Local News

Sitka flights reduced during runway repair

Runway? What runway? An Alaska Airlines 737-800 approaches the Rocky Gutierrez Airport. (Flickr photo/Jonathan Caves)

Runway? What runway? An Alaska Airlines 737-800 approaches the Rocky Gutierrez Airport. (Flickr photo/Jonathan Caves)


Sitka will miss two Alaska Airlines flights a day during the month of May, in order to allow a paving contractor to replace the runway at the Rocky Gutierrez Airport.

Flight 70, which arrives from Juneau at around 11 PM every night, and Flight 73, which departs at 6 AM the next morning with the same plane, have been suspended as of this week, and will resume sometime around Memorial Day weekend.Only the airport terminal building is the property of Sitka. The airport runway, taxi areas, and ramp are owned and maintained by the state Department of Transportation.

DOT spokesman Jeremy Woodrow says May has the right combination of decent weather and lighter traffic to accommodate the work.

“The overlay is basically asphalt on the runway. The reason there’s a nighttime closure, and the reason it’s delaying the Alaska Airlines flight is that the construction company needs a long enough window to be able to pave the runway and then allow it to set.”

The contractor has been on site since April, hauling gravel and setting up paving equipment. Woodrow says work will begin each evening following the departure of Flight 67 at about 6:20 PM.
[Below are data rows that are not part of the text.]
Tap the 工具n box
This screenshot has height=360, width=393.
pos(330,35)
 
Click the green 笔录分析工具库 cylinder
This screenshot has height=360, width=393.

There is one major circumstance when overnight work will be interrupted.

“Medevacs. So we’ve worked with a lot of the medevac companies as well as the hospitals in the region to notify them of the closures. And we have a contract in place, that the contractor will be able to have the runway open at enough distance for a medevac flight to be able to land and take off within an hour’s notice.”

Passengers aboard aircraft using the airport during the daytime should not notice any difference between the old runway surface and the new overlay. Woodrow says the standard for replacing runways is different than state highways, and so is the method.

“Where we’ll tear up the top layer of a long section of road and come back and do the new asphalt overlay and do the next side of the road.”

That’s not the case for runways.

“They’re doing the runway in sections. Basically patches at a time. So when the next plane takes off or lands it will seem like a smooth transition from the old asphalt to the new asphalt until the whole runway is done.”

But that doesn’t mean that aircraft will have the full length of the runway for duration of the project. Woodrow says there will be times when pilots will have to tighten up their landings just a bit.

“We’ve worked with Alaska Airlines quite a bit to see what they need as a minimum to land the plane safely. So there will be parts of the runway that will be closed, but there will be a large enough section of the runway that planes will be able to land on without an issue.”

Woodrow says most of the runway overlay work should be done by May 25. Other work on the ramp could last into June.